**TO DO**
Hunt through the lines below for the string "arrow" and copy each one that has it.

**LISTED ENTRIES**
--- --- ---
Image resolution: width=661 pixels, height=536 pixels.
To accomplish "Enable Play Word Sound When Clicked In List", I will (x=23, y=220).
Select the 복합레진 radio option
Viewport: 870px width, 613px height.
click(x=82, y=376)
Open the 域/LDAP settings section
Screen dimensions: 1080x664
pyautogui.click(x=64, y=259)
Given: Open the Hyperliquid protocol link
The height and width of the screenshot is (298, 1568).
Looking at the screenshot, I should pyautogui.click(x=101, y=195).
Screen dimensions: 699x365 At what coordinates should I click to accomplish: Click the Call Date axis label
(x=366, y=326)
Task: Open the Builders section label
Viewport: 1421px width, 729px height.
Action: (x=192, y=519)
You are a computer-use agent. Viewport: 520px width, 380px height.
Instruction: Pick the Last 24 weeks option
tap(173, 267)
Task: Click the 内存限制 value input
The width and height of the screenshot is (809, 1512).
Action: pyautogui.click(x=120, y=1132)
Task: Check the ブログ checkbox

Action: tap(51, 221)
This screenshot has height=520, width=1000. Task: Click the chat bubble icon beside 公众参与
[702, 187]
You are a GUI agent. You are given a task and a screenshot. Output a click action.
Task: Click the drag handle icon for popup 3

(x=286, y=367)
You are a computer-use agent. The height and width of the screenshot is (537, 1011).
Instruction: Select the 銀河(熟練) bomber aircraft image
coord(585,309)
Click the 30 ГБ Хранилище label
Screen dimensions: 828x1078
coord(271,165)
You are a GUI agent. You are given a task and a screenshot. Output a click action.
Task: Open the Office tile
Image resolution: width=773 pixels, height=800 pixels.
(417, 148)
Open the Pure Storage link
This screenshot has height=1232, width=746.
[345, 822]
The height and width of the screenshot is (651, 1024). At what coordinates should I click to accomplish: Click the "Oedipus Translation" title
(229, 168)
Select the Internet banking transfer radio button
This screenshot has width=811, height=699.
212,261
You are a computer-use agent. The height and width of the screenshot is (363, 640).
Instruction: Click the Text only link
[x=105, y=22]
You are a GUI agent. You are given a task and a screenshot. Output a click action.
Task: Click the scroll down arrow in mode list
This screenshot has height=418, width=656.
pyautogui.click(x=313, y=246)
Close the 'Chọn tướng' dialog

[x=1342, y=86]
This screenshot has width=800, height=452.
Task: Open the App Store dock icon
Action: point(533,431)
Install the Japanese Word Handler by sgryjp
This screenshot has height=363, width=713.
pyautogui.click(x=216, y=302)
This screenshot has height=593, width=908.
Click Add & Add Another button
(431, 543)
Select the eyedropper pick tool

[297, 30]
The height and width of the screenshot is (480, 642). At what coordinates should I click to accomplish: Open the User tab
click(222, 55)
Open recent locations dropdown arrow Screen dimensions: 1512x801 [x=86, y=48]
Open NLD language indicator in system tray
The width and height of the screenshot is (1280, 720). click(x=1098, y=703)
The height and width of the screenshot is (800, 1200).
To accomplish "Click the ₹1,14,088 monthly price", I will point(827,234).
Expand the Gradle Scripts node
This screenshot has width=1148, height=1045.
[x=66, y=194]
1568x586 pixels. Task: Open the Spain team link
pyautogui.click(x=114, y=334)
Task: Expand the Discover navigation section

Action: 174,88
--- --- ---
**SOLUTION TO THE PROBLEM**
Task: Click the scroll down arrow in mode list
Open recent locations dropdown arrow Screen dimensions: 1512x801 [x=86, y=48]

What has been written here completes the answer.